Testo da analizzare:
*****
Tutte le opere distopiche – a partire da Brazil di Terry Gilliam, che con Maniac condivide la tendenza ai grigi e quelle strane poltrone – danno allo spettatore una sensazione: quello che guardiamo sullo schermo è ciò che ci sta accadendo o ciò che ci accadrà a breve. Questo provoca un senso di immedesimazione che cattura immediatamente lo spettatore, gettandolo nell’angoscia ma anche fornendogli uno spiraglio di speranza.
La "normalità" della malattia mentale
I due protagonisti sono affetti da malattia mentale (e non solo loro). Ma non c’è un attimo in cui li sentiamo alieni da noi. Li vediamo come persone comuni, come chiunque incontreremmo al lavoro, sull’autobus, alla cassa del supermercato. E non ci sembrano pericolosi. Questa serie potrebbe aiutare a combattere il pregiudizio che resiste contro le malattie mentali.
Il viaggio che ci ricorda Black Mirror
Chi si sottopone alla sperimentazione, come i due protagonisti, compie dei viaggi nella propria mente. All’apparenza si tratta di viaggi nel tempo – alla Guerra Fredda, agli anni ’80, al futuro – o in qualcosa di inventato – c’è un riferimento al romanzo postmoderno, che corre dai libri di Tolkien a Game of Thrones. Ma se c’è qualcosa che questi viaggi mentali ci ricordano più di tutto è un episodio particolare di Black Mirror. Parliamo del più amato, del più celebrato: quel San Junipero in cui due donne si rincorrono attraverso le epoche per potersi amare.
L'idea alla base
Si tratta del remake di un’omonima serie tv norvegese del 2014. Ma questo non significa che l’idea di base è geniale. Perché intorno a essa ruotano i rimorsi e i rimpianti dal passato, i problemi famigliari che saranno capitati a tutti, il concetto di predestinazione.
Una storia che contravviene alle leggi di Asimov
Tutti conosciamo le leggi di Asimov: non c’è modo che un robot – e quindi per estensione una macchina come un computer – possa fare del male a un essere umano. Ci sono parse finora sempre valide – anche se le storie fantascientifiche di tanto in tanto ci smentiscono, vedi i film di Terminator. In Maniac si contravviene a queste leggi fondamentali della robotica e si ottiene un’opera sorprendente, in cui il contrasto tra uomo e macchina è preponderante. Perché, in fondo
i cervelli sono solo computer che archiviano la storia delle nostre vite.
Genitori e figli (ma anche fratelli e sorelle)
Il rapporto tra genitori e figli, o tra fratelli, può apparire marginale in Maniac ma non lo è. È lì che si snoda tutto il senso della serie: la ricerca che ognuno fa dentro di sé è per poter cucire o ricucire dei rapporti. Che a volte andrebbero semplicemente spezzati.
Jack Nicholson
Sì, lo sappiamo, il grande Jack non è nel cast. Ma spesso si fa riferimento nella serie a un fenomeno chiamato McMurphy. Si tratta di un chiaro riferimento alla fine che fa il personaggio di Nicholson in Qualcuno volò sul nido del cuculo. E tutto questo crea nello spettatore una grande empatia verso i protagonisti: nessuno dovrebbe fare la fine di McMurphy.
*****
Dati estratti:
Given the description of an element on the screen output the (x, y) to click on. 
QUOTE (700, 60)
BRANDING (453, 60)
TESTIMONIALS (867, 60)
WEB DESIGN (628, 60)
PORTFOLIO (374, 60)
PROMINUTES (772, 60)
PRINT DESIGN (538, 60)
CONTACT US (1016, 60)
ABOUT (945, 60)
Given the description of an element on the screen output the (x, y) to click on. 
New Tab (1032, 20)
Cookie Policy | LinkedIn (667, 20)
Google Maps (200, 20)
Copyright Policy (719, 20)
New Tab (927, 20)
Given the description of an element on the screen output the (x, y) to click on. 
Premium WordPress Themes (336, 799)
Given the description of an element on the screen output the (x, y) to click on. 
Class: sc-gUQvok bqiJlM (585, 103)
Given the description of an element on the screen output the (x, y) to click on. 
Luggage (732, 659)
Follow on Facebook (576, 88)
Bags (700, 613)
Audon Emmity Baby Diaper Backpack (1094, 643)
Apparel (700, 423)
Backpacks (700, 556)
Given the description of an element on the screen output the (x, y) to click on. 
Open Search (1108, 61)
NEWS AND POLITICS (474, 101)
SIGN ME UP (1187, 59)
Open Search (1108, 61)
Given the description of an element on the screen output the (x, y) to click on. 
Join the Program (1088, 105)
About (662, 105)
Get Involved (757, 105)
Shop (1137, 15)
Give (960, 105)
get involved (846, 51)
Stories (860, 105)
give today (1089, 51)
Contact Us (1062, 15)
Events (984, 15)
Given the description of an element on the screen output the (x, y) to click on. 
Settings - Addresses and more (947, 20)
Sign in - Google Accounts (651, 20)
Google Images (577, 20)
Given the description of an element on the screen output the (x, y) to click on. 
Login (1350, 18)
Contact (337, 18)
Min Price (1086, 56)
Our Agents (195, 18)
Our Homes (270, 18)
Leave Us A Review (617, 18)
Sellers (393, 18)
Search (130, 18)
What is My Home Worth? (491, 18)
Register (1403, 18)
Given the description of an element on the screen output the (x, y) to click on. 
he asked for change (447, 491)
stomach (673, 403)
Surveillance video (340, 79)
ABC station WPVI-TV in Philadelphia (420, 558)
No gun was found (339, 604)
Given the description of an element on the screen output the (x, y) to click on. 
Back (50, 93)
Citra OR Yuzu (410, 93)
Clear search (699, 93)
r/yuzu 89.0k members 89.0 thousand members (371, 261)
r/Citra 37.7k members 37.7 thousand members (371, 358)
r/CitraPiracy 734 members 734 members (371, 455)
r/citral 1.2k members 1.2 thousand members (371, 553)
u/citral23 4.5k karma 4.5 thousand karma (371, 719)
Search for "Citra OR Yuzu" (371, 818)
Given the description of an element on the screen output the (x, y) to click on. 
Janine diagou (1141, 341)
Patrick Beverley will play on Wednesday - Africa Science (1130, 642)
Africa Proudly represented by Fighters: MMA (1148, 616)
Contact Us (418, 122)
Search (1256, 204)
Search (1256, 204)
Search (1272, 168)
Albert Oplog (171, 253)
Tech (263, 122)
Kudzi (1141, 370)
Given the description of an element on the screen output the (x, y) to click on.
*****
Compito assegnato A: Nell'articolo su Maniac, di quale serie è il remake Maniac?
Compito assegnato B: Indica se ciascuna affermazione concorda con l'articolo su Maniac: (i) Maniac condivide con Brazil la tendenza ai grigi; (ii) Jack Nicholson fa parte del cast di Maniac; (iii) l'episodio di Black Mirror richiamato dai viaggi mentali è San Junipero.
Il materiale non ha alcun legame con il testo.

Risposta all'esercizio A: Di un'omonima serie tv norvegese del 2014.

Risposta all'esercizio B:
(i) Sì: «che con Maniac condivide la tendenza ai grigi e quelle strane poltrone».
(ii) No: «il grande Jack non è nel cast».
(iii) Sì: «quel San Junipero in cui due donne si rincorrono attraverso le epoche per potersi amare».